Growing families always needmore space. This is an especially challenging reality in New York City, an island of space-deprived apartments. For Michele Kolb and Eric Rosenberg, the parents of four young sons, including 3-year-old twins, searching for more room in the suburbs was not a solution. Instead, the couple has brought a dilapidated circa-1890 brownstone house up to 21st-century snuff.

Frankly, when they began their home remodeling three years ago, there wasn't much to work with. Previous owners had sheared off the three-story building's elaborate cornice and window surrounds. Someone had painted the exterior white in an effort to brighten the brownstone, a Connecticut sandstone that was a popular and later much-maligned feature of mid-Victorian Manhattan. (The novelist Edith Wharton claimed it "coated New York like a cold chocolate sauce.") At some point, the high front stoop had been torn away to make a ground-floor entrance. The interior was mangled, too, carved into small apartments and professional spaces, most recently a foundation for mood disorders.

"There was nothing left of any value," explains Michele, one half of the award-winning Rosenberg Kolb Architects. (Eric trained with tastemaker Peter Marino, while Michele worked for the modernistsLella and Massimo Vignelli.) "Real-estate-wise, it could have been developed into a significant piece of property." Next door, however, stood a landmark whose architectural distinction proved to be an inspiration: an elegant Beaux-Arts building that was the first public library funded by the steel magnate Andrew Carnegie.

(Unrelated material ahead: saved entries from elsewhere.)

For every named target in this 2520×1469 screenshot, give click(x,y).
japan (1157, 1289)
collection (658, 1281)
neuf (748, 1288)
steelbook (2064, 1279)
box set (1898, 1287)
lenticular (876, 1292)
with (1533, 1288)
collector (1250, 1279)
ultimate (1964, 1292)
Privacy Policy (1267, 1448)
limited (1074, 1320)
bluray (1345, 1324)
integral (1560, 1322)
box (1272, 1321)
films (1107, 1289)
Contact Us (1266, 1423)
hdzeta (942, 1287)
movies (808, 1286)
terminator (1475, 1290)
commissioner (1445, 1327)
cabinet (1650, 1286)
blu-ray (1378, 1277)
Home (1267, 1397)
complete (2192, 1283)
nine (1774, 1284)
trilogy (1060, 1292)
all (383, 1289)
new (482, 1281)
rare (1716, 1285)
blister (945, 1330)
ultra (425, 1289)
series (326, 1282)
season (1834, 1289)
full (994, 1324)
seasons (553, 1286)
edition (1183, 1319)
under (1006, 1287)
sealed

Completed in 1902, it was the last work of architect James Brown Lord, whose pièce de résistance is the Palladian-style Manhattan Appellate Courthouse on Madison Avenue, finished earlier the same year. Though the couple's brownstone was not part of a historic district, she says, "We felt compelled to create a house that responded to the character of the library."

That meant restoring the Italianate façade from old photos but not replicating everything that was lost. "Our lifestyle is very different than the people who built this house," says Michele. For her, dinner means cooking with friends, then gathering around a fuss-free communal table. She and her husband also had no interest in the typical brownstone floor plan. "The uses of the rooms were formal, and backyards were service areas, not gardens," Eric says. "Our challenge was to bring as much light and air into the house as possible."

Off the drawing board came an old home renovation plan that combines 1890s grandeur (beefy moldings, a dramatically arched double front door found at a salvage shop) with a commitment to casual living. That includes Eric's pride and joy: an open staircase that allows his school-bound sons to toss their backpacks down from an upper landing. "If a staircase doesn't have a well," the architect adds with a laugh, "you can't stand at the bottom and shout up to the boys for the tenth time to come to dinner." Michele concurs. "No matter what the exterior of a house looks like, the interior still has to respond to your lifestyle."